Ervin v. American Guardian Life Assurance Co., 376 Pa.Super. 132, 545 A.2d 354, 357 (1988) (quotations and citations omitted); see also Hafner v. Beck, 185 Ariz. 389, 916 P.2d 1105, 1108 (App. 1995) (holding that the duty ran from the independent medical examiner to the insurance carrier who retained him, not to the individual); Keene v. Wiggins, 69 Cal.App.3d 308, 138 Cal.Rptr. 3, 7 (1977) (concluding that physician retained by employer to conduct an IME of an injured employee had a duty of care to prepare the report for the employer, not the employee); Martinez v. Lewis, 969 P.2d 213, 218-19 (Colo. 1998) (holding that an independent examiner hired by insurer had no physician-patient relationship with and owed no duty to plaintiff-insured); Rogers v. Horvath, 65 Mich.App. 644, 237 N.W.2d 595, 597 (1975) (determining that physician retained by insurance carrier to conduct an IME had no physician-patient relationship with plaintiff who lost insurance benefits based on the results of the IME); Violandi v. City of New York, 184 A.D.2d 364, 365, 584 N.Y.S.2d 842 (N.Y.App.Div. 1992) (noting that a physician-patient relationship does not exist when the examination is performed on behalf of the employer); Tomko v.

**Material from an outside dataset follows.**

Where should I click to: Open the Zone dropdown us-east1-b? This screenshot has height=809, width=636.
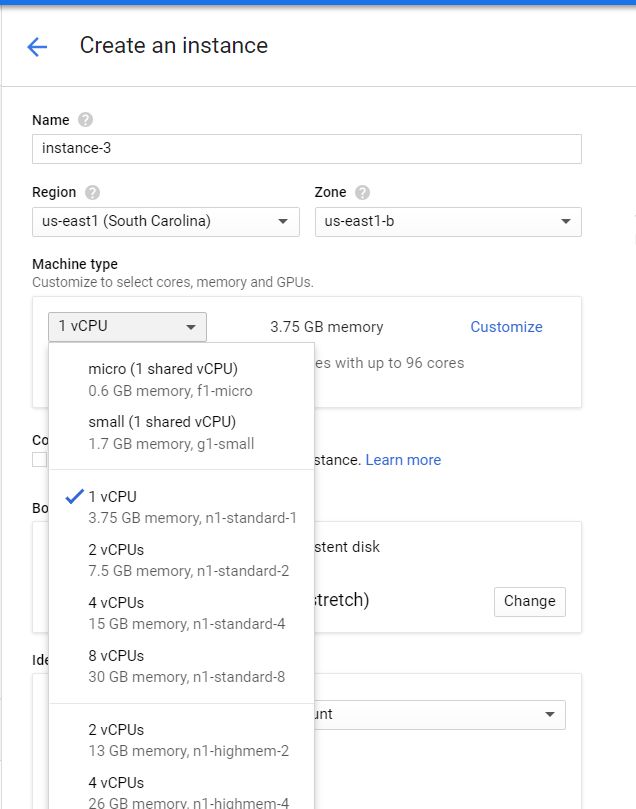(447, 221)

Marks, 412 Pa.Super. 54, 602 A.2d 890, 892 (1992) (holding that plaintiff did not have a valid medical malpractice claim when the IME was conducted solely at the request of the plaintiffs employer); Johnston v. Sibley, 558 S.W.2d 135, 137-38 (Tex.App. 1977) (determining that a physician's duty to use a professional standard of care in the examination and in preparing the report runs only to the party requesting the report). Joseph argues that these IME cases are not applicable because the examination in this case was not done pursuant to formal litigation and is therefore not actually an IME. This is an illusory distinction. See Violandi, 184 A.D.2d at 365, 584 N.Y.S.2d 842 (holding that the plaintiff did not have an actionable negligence claim against the physician, despite the fact that the IME was performed on behalf of the employer and not in response to any pending legal action). The City retained McCann to perform an IME on Joseph; therefore, McCann's duty ran to the City, not to Joseph.
CONCLUSION
¶ 16 Without the existence of a physician-patient relationship between McCann and Joseph, Joseph cannot maintain a medical malpractice claim against McCann. Because Joseph was not McCann's patient seeking psychiatric treatment and because the contract for medical services was between McCann and the City, not McCann and Joseph, we conclude that there was no physician-patient relationship between McCann and Joseph. Therefore, the trial court did not err when it held that McCann "owed no legal duty to [Joseph] from which a [medical malpractice] action could be commenced."
¶ 17 Accordingly, we affirm.
¶ 18 WE CONCUR: RUSSELL W. BENCH, Presiding Judge and JAMES Z. DAVIS, Judge.